- [Task to complete]:
Go through the listing below and list every line with "computer".
BEGIN
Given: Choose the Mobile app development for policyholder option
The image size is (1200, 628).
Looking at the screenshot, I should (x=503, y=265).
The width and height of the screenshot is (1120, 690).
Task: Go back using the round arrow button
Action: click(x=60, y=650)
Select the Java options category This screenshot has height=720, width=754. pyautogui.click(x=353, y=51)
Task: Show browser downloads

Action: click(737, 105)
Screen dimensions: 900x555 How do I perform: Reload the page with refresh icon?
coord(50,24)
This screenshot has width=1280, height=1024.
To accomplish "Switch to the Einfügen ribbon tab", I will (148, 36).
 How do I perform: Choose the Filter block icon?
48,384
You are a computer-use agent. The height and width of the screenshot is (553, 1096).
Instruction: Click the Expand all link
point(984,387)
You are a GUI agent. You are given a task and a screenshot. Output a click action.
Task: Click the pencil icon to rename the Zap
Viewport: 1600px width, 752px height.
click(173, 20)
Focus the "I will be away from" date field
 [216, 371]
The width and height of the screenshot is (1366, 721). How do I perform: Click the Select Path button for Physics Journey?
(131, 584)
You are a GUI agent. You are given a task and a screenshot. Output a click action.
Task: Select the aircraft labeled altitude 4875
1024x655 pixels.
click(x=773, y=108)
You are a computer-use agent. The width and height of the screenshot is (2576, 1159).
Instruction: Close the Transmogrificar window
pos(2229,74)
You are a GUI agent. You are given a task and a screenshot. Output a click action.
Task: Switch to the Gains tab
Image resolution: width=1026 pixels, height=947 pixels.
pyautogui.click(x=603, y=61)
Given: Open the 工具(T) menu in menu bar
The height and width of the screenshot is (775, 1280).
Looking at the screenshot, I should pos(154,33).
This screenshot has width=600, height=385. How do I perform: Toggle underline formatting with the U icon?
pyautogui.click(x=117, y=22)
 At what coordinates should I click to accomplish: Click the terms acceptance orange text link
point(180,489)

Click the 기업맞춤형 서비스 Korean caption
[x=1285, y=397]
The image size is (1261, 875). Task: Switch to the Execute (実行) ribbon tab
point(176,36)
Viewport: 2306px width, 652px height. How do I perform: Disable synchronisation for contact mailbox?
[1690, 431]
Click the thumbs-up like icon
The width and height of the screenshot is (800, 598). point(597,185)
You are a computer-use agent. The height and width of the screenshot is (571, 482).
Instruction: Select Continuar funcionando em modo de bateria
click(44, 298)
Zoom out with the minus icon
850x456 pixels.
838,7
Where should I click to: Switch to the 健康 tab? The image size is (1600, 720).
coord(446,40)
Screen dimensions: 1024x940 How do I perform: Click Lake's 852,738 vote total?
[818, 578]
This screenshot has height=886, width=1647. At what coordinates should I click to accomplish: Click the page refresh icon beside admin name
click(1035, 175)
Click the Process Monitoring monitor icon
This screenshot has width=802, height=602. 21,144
END
- [Reply to the exercise]:
You are a computer-use agent. The height and width of the screenshot is (553, 1096).
You are a computer-use agent. The width and height of the screenshot is (2576, 1159).
You are a computer-use agent. The height and width of the screenshot is (571, 482).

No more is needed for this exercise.